Provided data:

####################

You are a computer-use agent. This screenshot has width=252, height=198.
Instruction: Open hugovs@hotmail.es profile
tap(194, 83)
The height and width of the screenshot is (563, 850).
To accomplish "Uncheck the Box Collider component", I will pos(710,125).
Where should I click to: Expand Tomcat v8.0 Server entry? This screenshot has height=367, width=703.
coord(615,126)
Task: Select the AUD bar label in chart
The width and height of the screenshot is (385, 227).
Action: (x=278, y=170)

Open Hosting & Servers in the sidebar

####################

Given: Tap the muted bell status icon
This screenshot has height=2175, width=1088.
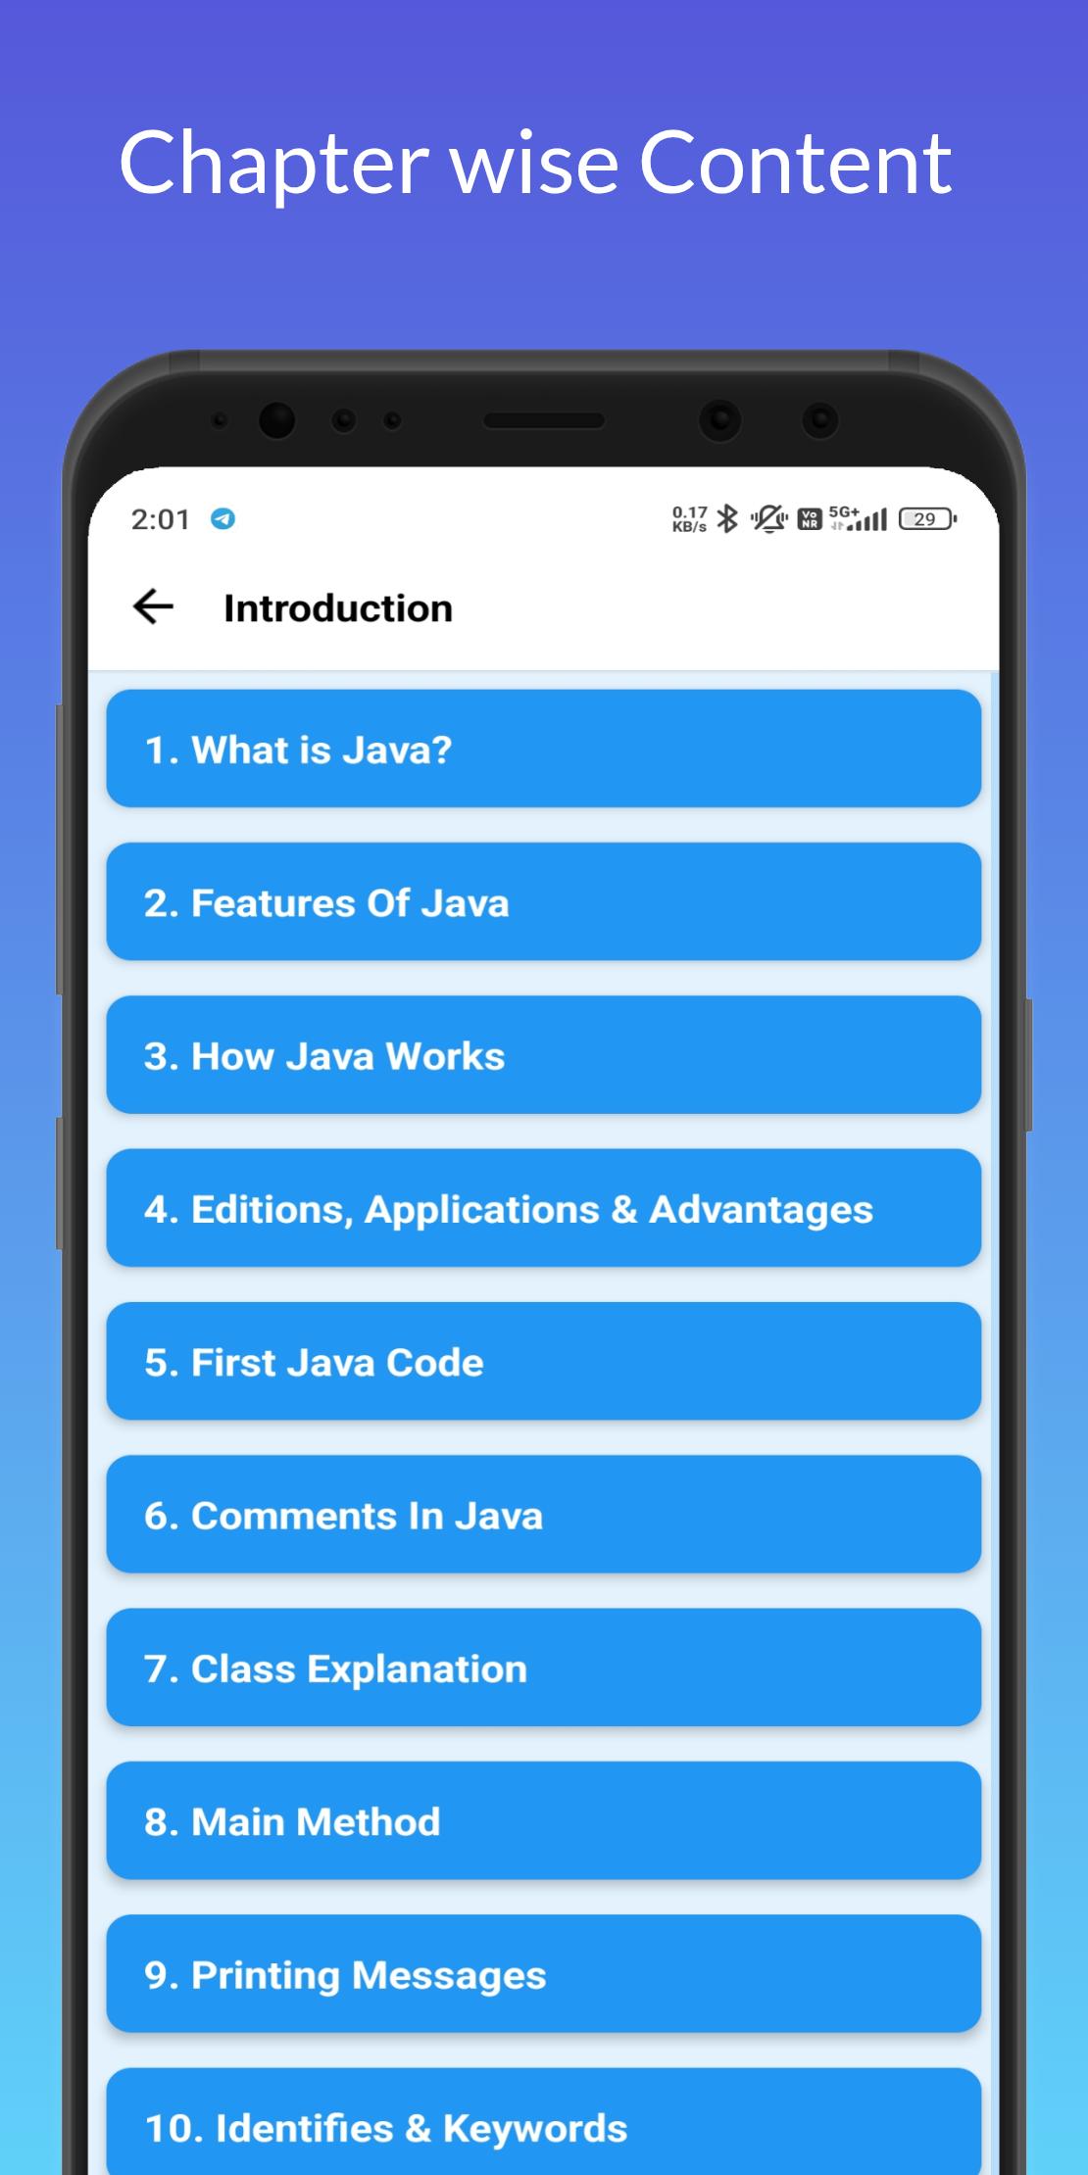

####################

Prompt: Can you give back the part of the listing that opens with the line containing "The height and" and closes with the line containing "Open Hosting & Servers in the sidebar", replacing "sidebar" with "navigation panel" and leaving everything else unchanged?

Answer to this exercise:
The height and width of the screenshot is (563, 850).
To accomplish "Uncheck the Box Collider component", I will pos(710,125).
Where should I click to: Expand Tomcat v8.0 Server entry? This screenshot has height=367, width=703.
coord(615,126)
Task: Select the AUD bar label in chart
The width and height of the screenshot is (385, 227).
Action: (x=278, y=170)

Open Hosting & Servers in the navigation panel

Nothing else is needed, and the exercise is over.